▸ **Task**
Repeat only the lines below from the one containing "Part‑Time Jobs (708, 1640)" through the one containing "Early Action vs. Early Decision (1083, 1640)", inclusive, exactly as written.

▸ **Source data**
((

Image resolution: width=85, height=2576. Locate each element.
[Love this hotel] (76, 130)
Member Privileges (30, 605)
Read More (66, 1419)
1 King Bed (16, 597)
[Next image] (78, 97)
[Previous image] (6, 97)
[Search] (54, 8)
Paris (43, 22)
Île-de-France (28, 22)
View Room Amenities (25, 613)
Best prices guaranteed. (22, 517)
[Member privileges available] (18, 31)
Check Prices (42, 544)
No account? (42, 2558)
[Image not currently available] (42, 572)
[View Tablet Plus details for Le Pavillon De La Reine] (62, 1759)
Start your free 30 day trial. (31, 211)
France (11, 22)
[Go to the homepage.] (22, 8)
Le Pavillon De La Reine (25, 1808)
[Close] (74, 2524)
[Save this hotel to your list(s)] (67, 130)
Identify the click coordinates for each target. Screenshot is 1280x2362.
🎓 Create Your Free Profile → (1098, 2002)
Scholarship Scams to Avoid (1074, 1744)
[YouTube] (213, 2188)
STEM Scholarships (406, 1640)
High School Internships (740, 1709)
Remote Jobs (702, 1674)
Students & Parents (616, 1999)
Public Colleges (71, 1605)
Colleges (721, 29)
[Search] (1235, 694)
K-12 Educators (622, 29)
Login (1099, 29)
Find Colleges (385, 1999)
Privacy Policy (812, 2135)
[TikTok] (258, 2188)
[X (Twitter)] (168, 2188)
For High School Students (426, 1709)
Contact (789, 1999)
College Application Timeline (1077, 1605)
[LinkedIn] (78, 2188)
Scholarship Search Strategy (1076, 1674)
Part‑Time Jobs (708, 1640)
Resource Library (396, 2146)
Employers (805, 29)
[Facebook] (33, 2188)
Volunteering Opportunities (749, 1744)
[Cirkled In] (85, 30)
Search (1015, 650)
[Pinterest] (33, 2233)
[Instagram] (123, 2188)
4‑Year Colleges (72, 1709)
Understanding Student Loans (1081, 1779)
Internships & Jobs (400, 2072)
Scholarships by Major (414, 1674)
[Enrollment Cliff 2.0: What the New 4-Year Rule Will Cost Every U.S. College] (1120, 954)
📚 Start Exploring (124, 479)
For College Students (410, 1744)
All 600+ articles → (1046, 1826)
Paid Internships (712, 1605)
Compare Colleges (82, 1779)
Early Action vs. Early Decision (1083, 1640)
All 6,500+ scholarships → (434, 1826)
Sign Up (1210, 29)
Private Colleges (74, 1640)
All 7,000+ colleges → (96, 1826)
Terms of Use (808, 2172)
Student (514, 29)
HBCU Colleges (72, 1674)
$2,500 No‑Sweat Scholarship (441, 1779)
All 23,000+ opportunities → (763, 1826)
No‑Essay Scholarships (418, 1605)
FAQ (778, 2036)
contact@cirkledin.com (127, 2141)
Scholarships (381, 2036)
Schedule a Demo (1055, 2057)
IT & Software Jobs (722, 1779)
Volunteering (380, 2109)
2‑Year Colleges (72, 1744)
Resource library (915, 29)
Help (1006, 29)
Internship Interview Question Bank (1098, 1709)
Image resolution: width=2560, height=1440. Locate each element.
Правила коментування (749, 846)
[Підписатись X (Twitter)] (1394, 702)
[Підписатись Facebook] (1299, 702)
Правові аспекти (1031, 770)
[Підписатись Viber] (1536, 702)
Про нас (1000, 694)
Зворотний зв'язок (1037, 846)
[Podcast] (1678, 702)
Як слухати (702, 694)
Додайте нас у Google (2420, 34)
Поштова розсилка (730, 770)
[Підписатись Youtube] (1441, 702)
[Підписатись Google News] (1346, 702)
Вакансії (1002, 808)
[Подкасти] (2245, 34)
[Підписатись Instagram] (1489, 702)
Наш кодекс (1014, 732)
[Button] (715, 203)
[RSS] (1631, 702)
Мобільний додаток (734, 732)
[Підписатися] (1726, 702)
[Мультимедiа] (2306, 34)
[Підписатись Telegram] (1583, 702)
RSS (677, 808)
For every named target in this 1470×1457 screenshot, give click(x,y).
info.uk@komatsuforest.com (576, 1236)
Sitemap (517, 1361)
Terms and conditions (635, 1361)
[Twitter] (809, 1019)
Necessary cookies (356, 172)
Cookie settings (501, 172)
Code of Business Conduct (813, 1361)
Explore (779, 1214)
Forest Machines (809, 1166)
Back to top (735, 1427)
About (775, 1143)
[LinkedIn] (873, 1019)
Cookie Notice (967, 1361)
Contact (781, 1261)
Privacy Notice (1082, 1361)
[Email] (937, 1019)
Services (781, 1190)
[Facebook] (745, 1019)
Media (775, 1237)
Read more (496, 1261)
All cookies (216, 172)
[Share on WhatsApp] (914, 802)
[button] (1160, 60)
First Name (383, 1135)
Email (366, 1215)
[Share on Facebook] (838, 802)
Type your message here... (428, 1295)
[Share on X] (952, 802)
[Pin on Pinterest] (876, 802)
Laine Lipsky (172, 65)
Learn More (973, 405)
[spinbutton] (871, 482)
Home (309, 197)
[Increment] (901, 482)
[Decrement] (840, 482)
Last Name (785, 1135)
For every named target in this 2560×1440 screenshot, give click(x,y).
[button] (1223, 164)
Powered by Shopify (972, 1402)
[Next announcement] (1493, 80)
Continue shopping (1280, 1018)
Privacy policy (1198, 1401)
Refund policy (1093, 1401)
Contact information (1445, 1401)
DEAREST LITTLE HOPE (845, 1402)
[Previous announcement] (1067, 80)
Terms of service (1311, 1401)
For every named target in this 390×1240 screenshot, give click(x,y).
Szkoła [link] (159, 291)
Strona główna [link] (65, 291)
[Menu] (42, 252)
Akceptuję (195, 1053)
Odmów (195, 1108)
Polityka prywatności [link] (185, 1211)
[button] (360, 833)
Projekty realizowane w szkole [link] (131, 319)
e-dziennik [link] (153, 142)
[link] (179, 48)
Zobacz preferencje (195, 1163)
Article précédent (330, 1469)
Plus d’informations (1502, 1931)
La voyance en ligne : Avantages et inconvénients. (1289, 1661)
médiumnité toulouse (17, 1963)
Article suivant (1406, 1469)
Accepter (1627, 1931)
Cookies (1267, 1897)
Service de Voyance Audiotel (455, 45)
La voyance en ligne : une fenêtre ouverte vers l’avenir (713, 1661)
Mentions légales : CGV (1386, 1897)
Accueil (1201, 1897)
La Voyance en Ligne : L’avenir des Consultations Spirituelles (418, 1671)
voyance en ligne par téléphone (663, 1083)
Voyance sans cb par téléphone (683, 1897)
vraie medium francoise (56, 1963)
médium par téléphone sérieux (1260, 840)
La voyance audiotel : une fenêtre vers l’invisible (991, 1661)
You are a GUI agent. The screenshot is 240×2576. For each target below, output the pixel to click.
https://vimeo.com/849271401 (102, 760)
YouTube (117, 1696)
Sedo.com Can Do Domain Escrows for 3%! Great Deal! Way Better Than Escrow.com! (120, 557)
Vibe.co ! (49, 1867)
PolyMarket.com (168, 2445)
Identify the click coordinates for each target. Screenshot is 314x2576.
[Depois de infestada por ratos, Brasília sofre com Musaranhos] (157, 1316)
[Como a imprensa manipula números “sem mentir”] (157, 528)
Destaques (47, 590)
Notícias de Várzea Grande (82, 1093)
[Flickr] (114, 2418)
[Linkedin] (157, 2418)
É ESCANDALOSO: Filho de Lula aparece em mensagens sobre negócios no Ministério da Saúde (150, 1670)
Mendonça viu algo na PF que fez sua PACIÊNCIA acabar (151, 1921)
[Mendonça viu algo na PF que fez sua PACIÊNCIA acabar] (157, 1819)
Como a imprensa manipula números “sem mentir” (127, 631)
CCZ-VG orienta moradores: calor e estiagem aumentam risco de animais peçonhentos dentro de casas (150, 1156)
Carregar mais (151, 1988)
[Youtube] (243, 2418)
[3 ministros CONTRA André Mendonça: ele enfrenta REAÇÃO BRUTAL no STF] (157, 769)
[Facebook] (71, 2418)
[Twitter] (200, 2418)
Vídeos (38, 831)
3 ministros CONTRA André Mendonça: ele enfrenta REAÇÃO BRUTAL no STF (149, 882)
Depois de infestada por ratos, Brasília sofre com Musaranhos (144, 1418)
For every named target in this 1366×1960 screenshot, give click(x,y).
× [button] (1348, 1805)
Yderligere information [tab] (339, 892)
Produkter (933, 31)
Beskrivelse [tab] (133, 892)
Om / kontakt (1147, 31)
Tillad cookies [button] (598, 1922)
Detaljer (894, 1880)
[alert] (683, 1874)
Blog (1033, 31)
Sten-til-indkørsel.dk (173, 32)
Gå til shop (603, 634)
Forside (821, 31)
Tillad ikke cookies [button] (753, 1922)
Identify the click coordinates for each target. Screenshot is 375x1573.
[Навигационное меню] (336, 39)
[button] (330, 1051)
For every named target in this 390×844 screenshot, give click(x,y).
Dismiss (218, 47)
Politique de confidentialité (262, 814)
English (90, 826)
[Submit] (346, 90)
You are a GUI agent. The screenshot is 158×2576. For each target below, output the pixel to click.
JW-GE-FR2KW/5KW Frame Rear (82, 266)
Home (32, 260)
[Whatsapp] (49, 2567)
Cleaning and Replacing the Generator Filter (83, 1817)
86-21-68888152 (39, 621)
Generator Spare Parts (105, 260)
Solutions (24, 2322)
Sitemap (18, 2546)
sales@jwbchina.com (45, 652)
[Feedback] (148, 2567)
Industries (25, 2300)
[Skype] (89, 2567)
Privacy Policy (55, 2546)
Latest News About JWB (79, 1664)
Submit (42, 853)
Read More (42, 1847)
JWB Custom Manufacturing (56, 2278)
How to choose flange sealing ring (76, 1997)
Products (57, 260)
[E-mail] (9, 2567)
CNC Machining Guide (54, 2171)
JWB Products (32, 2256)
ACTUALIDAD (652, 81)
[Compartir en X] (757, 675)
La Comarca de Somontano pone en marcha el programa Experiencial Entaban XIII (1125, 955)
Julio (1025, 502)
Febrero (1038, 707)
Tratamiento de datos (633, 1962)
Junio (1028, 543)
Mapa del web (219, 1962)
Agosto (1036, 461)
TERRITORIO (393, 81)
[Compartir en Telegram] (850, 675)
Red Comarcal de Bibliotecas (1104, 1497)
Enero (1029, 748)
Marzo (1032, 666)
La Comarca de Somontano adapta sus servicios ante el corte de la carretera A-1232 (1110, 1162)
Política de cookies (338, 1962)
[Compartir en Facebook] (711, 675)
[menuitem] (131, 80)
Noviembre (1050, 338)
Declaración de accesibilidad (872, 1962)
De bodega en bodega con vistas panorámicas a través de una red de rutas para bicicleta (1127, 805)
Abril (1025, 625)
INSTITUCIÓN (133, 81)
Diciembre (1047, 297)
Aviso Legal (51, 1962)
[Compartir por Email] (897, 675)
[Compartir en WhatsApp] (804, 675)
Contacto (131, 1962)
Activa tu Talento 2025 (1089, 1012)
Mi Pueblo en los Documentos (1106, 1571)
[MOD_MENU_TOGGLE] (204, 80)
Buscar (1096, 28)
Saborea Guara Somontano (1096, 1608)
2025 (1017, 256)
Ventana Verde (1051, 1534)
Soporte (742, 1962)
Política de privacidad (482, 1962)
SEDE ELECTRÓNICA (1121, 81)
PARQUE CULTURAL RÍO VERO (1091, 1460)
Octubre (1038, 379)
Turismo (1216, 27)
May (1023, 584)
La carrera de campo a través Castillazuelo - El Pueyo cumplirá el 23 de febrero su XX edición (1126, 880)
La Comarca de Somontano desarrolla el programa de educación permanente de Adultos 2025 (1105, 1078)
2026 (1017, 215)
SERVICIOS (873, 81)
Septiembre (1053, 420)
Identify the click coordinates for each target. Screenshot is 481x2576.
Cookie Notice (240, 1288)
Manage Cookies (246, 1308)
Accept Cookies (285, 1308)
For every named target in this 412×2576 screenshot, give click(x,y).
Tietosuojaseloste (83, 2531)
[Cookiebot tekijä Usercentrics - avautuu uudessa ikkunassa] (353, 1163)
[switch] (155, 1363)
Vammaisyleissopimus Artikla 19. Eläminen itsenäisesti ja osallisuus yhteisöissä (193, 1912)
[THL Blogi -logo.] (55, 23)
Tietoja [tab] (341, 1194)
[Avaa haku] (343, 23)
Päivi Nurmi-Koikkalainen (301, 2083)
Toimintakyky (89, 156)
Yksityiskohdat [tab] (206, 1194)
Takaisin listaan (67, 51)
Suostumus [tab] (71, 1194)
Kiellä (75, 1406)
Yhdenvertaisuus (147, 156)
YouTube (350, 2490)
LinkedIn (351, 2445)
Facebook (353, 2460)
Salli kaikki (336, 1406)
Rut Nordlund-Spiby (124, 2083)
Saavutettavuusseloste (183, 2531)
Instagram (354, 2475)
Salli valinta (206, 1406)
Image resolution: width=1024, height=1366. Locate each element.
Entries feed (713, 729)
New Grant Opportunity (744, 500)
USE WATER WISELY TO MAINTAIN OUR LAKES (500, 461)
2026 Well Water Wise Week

))

▸ **Solution for this task**
Part‑Time Jobs (708, 1640)
Resource Library (396, 2146)
Employers (805, 29)
[Facebook] (33, 2188)
Volunteering Opportunities (749, 1744)
[Cirkled In] (85, 30)
Search (1015, 650)
[Pinterest] (33, 2233)
[Instagram] (123, 2188)
4‑Year Colleges (72, 1709)
Understanding Student Loans (1081, 1779)
Internships & Jobs (400, 2072)
Scholarships by Major (414, 1674)
[Enrollment Cliff 2.0: What the New 4-Year Rule Will Cost Every U.S. College] (1120, 954)
📚 Start Exploring (124, 479)
For College Students (410, 1744)
All 600+ articles → (1046, 1826)
Paid Internships (712, 1605)
Compare Colleges (82, 1779)
Early Action vs. Early Decision (1083, 1640)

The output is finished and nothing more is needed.